This statement relates to the Common Stock, par value $0.001 (the “Shares”), issued by The Medicines Company (the “Issuer”). The address of the
principal executive offices of the Issuer is 8 Sylvan Way, Parsippany, NJ 07054.
Item 2. Identity and Background.
The persons filing this statement are Sarissa Capital Management LP, a Delaware limited partnership (“Sarissa Capital”), Sarissa Capital
Offshore Master Fund LP, a Cayman Islands exempted limited partnership (“Sarissa Offshore”), Sarissa Capital Catapult Fund LLC, a Delaware limited liability company (“Sarissa Catapult”), Sarissa Capital Hawkeye Fund LP, a Delaware limited
partnership (“Sarissa Hawkeye”), Sarissa Capital Athena Fund Ltd, a Cayman Islands exempted company (“Sarissa Athena”), and Alexander J. Denner, Ph.D., a citizen of the United States of America (collectively, the “Reporting Persons”).
The principal business address of (i) each of Sarissa Capital, Sarissa Catapult, Sarissa Hawkeye and Dr. Denner is c/o Sarissa Capital
Management LP, 660 Steamboat Road, Greenwich, CT 06830 and (ii) each of Sarissa Offshore and Sarissa Athena is c/o Ogier Fiduciary Services (Cayman) Limited, 89 Nexus Way, Camana Bay, Grand Cayman KY1-9007, Cayman Islands.
Sarissa Capital’s principal business is serving as investment advisor to private investment funds (such funds, the “Sarissa Funds”), including
Sarissa Offshore, Sarissa Catapult, Sarissa Hawkeye and Sarissa Athena. The ultimate general partner of each of Sarissa Capital, Sarissa Offshore and Sarissa Hawkeye and the managing member of Sarissa Catapult is controlled by Dr. Denner. Dr.

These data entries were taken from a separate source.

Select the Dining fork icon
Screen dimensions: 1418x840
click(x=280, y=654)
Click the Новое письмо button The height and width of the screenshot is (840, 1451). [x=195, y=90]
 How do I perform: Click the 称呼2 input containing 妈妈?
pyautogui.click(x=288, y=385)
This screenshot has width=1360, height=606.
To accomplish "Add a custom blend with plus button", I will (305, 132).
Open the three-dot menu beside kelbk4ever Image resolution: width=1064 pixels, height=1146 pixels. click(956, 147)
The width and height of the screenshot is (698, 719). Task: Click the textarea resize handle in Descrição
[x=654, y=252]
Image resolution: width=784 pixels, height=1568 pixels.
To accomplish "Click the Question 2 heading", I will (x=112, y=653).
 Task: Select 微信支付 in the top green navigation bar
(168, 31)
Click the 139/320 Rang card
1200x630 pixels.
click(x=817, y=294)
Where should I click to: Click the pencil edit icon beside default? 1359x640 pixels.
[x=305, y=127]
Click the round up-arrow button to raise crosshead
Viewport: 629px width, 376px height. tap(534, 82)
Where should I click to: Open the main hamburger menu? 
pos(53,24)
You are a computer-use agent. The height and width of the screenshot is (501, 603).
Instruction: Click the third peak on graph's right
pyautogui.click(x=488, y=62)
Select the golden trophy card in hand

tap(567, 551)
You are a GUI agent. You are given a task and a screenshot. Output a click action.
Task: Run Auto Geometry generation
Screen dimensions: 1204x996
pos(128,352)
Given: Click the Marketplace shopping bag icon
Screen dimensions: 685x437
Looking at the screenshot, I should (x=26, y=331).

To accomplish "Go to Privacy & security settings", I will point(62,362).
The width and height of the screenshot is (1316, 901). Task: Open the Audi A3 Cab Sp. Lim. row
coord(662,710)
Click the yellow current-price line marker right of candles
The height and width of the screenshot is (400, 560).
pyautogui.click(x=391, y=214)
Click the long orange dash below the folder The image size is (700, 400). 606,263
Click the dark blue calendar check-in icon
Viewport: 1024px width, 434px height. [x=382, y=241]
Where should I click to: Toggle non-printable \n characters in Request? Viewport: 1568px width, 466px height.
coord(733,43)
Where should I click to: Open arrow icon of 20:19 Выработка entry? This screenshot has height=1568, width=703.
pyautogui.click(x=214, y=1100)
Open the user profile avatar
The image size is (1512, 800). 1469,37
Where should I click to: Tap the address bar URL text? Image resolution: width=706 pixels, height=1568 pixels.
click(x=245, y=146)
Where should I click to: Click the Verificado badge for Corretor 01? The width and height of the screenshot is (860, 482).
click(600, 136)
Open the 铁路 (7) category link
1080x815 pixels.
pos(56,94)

Denner’s principal occupation is serving as the Chief Investment Officer of Sarissa Capital.
The name, citizenship, present principal occupation or employment and business address of each director and executive officer of the Reporting
Persons are set forth in Schedule A attached hereto.
None of the Reporting Persons nor any manager or executive officer of the Reporting Persons, has, during the past five years, (a) been convicted
in a criminal proceeding (excluding traffic violations or similar misdemeanors), or (b) been a party to a civil proceeding of a judicial or administrative body of competent jurisdiction and as a result of such proceeding was or is subject to a
judgment, decree or final order enjoining future violations of, or prohibiting, or mandating activities subject to, Federal or State securities laws or a finding of any violation with respect to such laws.
Item 3. Source or Amount of Funds or Other Consideration.
The aggregate purchase price for the Share acquisitions reported on this Schedule 13D by the Reporting Persons was approximately $17,582,969
(including commissions), in the aggregate. The source of funding for these Shares was the general working capital of the respective purchasers.
Item 4. Purpose of Transaction.
The Reporting Persons purchased the Shares because they believe the Shares are undervalued. The Reporting Persons believe that the Issuer’s key
asset, Inclisiran, could become a blockbuster, transforming care for millions of patients suffering from elevated low density lipoprotein cholesterol (LDL-C) – a leading cause of cardiovascular disease, – due to its unique ability to deliver
substantial, durable LDL-C reductions via twice-a-year dosing.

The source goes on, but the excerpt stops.